Regresé a Astobamba cuando volvían también las nubes. Otra vez. Vi muchas nubes pasar, pero a ella no la vi. Ella que fue siempre mi vecina de toda la vida y que siempre eché de menos. Ella, cuyas moldeadas y robustas extremidades miré y admiré en ausencia y presencia. Ella, cuya magnifica existencia mitigaba la extenuante soledad de las calles de mi infancia.

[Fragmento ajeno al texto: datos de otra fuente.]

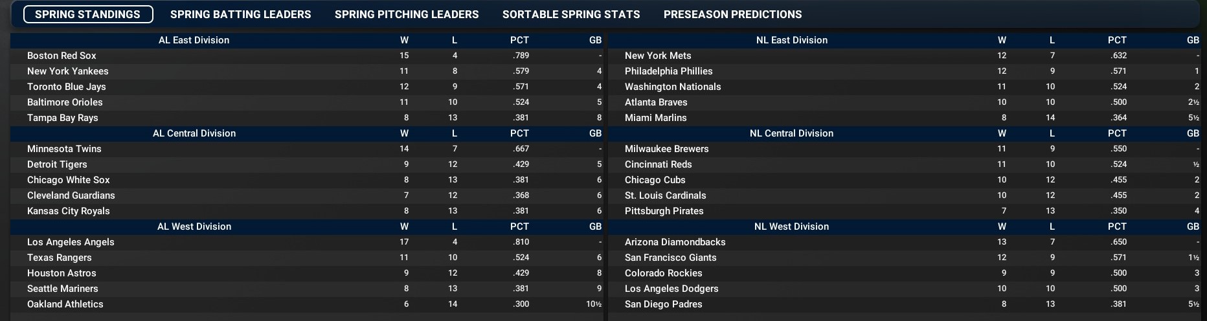The width and height of the screenshot is (1207, 321).
Task: Click the Toronto Blue Jays team name
Action: 67,87
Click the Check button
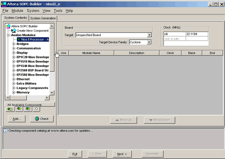The width and height of the screenshot is (225, 159). [x=42, y=119]
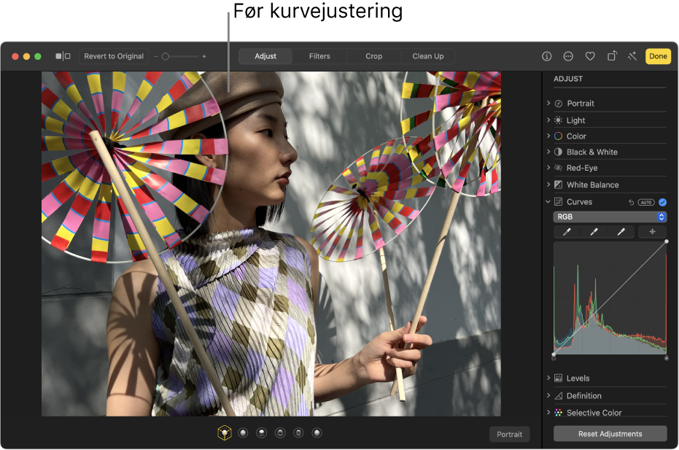Select the shadows eyedropper in Curves
The width and height of the screenshot is (679, 450).
[566, 231]
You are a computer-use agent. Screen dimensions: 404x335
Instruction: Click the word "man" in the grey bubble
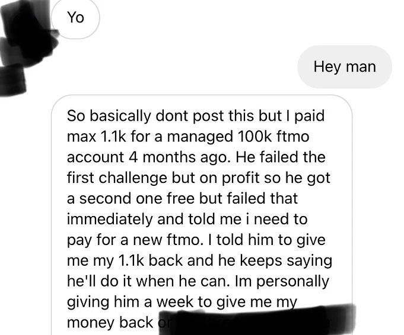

Cuando menos lo esperé, sin embargo, risueña y radiante, apareció igual que siempre. Igual que las nubes. "He visto unas rosas en el cementerio que necesito para mi jardín", me dijo. Pero no vino solo a decirme que iba en procura de aquellas raras, y hermosas, rosas, sino también para pedirme que fuera con ella a buscarlas.
Sin decir absolutamente nada la seguí. Jamás fui a un cementerio con tanta alegría. Enfundada en un apretado jean azul la miraba abrirse paso entre la seca maleza que cubría las tumbas. Al llegar, la tarde de pronto oscureció ensombrecida por nubes repentinas. Alzamos la vista y preocupados por la lluvia inminente no encontramos nada mejor que los nichos sin ocupar. "¿Allí?", pregunté. "Sí".
Nunca jamás deseé tanto que lloviera. Que lloviera incluso a cantaros. Pero, sobre todo, nunca jamás, entre lluvias y rosas, imaginé que yo viera tanta vida en medio de tanta muerte.